The top general in the US said no one predicted the sudden Taliban takeover of Afghanistan, speaking in a Pentagon press conference Wednesday.
“There was nothing that I or anybody else saw that indicated a collapse of this army and this government in 11 days,” Chairman of the Joint Chiefs of Staff Gen. Mark Milley said.
The US military and the administration of US President Joe Biden are under political attack domestically over the Taliban’s defeat of the Afghan forces with little fight and the collapse of former president Ashraf Ghani’s US-backed government last weekend.
“The intelligence clearly indicated multiple scenarios were possible: one of those was an outright Taliban takeover following a rapid collapse of the Afghan Security Forces and the government,” Milley said. “Another was a civil war, and a third was a negotiated settlement.”
But regarding the “timeframe of a rapid collapse, that was widely estimated and ranged from weeks, months, and even years following our departure,” he said.

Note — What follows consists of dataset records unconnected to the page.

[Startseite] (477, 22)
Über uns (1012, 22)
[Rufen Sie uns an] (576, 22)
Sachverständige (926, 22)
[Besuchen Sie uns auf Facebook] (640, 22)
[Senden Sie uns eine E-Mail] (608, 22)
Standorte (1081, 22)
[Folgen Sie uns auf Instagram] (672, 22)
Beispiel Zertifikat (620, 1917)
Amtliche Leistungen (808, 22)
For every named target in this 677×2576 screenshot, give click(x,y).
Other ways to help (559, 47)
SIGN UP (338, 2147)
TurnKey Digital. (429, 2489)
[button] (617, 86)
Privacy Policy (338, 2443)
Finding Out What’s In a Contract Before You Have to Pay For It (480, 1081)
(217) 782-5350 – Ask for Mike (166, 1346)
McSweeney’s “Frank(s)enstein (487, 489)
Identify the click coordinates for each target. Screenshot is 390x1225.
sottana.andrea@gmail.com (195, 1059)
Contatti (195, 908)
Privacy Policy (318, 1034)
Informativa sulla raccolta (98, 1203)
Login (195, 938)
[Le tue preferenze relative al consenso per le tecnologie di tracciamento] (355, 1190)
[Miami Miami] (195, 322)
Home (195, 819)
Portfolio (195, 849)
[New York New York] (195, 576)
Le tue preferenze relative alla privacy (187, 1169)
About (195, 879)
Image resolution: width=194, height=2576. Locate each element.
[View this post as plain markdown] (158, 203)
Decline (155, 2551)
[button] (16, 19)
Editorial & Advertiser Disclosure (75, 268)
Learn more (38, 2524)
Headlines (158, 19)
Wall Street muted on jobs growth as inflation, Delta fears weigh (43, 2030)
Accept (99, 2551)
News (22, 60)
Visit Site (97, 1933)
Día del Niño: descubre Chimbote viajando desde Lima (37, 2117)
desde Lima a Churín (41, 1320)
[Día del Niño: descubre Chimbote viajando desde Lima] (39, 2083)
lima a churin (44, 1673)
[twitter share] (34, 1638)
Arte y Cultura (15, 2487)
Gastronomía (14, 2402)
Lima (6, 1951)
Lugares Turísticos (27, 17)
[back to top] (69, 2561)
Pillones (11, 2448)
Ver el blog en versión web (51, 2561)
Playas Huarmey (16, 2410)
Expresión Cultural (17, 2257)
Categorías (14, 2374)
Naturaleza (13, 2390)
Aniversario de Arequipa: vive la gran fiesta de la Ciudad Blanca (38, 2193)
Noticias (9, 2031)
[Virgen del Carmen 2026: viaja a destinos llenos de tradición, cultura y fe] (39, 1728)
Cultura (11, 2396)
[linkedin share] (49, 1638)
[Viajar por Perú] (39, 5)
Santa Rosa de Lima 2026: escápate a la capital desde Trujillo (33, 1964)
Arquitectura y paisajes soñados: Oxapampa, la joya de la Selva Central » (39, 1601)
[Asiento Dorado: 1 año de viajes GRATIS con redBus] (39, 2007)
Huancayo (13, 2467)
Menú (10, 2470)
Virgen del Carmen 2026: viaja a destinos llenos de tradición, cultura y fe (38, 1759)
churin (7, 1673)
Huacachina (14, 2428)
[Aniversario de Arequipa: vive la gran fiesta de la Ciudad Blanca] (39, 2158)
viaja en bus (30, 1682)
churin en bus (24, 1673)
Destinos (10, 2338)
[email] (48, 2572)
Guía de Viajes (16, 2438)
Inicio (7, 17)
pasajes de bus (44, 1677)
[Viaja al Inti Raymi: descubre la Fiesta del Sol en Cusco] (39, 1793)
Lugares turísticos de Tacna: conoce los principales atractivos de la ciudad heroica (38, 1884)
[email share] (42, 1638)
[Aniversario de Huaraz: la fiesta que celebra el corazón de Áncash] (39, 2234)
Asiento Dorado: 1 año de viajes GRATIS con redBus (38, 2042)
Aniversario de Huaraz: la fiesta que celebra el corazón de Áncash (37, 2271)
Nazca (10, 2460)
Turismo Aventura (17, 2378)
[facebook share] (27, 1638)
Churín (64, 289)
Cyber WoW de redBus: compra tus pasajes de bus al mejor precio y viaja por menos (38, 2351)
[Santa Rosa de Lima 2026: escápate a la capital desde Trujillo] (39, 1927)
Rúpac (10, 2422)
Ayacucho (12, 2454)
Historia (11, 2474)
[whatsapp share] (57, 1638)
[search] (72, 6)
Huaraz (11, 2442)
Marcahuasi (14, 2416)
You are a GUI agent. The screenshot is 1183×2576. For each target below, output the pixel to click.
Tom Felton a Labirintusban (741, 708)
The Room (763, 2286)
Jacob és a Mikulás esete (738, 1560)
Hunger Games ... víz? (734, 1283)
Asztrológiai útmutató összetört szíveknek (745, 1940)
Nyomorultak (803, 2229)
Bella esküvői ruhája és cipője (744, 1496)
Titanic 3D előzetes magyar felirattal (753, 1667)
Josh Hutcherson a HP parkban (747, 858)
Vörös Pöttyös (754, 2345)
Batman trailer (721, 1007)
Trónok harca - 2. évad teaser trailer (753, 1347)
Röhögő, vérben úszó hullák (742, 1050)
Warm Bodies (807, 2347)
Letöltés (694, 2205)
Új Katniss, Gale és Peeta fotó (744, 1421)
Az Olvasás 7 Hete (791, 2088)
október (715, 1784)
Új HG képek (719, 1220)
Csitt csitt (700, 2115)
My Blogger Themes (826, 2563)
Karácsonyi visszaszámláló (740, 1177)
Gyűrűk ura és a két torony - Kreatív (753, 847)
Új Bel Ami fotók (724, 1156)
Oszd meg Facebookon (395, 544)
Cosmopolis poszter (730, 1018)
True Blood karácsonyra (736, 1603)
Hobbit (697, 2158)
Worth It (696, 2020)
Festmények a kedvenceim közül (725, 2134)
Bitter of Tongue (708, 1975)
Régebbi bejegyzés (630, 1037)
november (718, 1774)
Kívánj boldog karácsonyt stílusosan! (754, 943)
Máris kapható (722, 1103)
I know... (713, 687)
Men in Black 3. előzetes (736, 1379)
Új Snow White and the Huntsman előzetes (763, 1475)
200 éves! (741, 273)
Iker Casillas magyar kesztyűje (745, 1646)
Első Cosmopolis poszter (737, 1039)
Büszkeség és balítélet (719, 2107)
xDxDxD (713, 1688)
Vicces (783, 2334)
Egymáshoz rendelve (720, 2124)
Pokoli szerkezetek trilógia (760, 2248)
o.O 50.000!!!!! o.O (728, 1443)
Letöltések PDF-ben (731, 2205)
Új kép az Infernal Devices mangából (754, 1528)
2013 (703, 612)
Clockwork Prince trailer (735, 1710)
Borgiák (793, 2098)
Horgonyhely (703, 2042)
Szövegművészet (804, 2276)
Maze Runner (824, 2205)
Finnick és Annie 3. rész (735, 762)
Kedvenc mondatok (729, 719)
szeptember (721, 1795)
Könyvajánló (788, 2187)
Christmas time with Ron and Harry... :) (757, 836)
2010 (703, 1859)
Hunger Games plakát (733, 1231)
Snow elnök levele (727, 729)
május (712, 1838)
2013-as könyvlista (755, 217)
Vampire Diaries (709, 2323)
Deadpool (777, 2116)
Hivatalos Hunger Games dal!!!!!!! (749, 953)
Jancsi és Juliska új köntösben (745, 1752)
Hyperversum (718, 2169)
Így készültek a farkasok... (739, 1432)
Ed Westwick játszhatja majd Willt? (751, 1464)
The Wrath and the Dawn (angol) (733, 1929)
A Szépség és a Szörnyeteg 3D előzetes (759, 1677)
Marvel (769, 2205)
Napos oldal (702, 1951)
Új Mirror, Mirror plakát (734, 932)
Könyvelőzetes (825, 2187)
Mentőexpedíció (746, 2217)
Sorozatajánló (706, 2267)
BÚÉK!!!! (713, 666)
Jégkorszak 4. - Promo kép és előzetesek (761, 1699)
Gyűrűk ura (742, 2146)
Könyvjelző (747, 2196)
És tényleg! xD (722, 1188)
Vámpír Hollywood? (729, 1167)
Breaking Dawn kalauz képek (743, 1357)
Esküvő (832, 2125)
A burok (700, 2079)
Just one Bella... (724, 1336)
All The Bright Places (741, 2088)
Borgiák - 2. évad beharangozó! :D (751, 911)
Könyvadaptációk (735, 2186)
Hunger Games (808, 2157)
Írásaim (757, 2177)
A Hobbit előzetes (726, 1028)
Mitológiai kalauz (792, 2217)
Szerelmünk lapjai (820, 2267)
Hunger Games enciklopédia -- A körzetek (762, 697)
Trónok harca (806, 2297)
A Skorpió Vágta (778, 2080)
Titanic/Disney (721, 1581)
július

He said that, to his knowledge, no reports “predicted a security force of 300,000 would evaporate in 11 days, from 6 August to 16 August, with the capture of 34 provinces and the capital city of Kabul.”
“The Afghan security forces had the capacity, and by that I mean they had the training, the size, the capability, to defend their country,” he claimed. “This comes down to an issue of will and leadership.”
The speed appeared to catch the US government off guard and it launched a rapid evacuation operation for US citizens and Afghans granted special visas for their work for US forces.
Since Saturday, around 5,000 US troops have flown in to Kabul’s Hamid Karzai International Airport to manage the evacuations of thousands.
Critics faulted the State Department, US intelligence, and the Pentagon for not anticipating the debacle and preparing earlier for the evacuation, which involves more than 10,000 US citizens.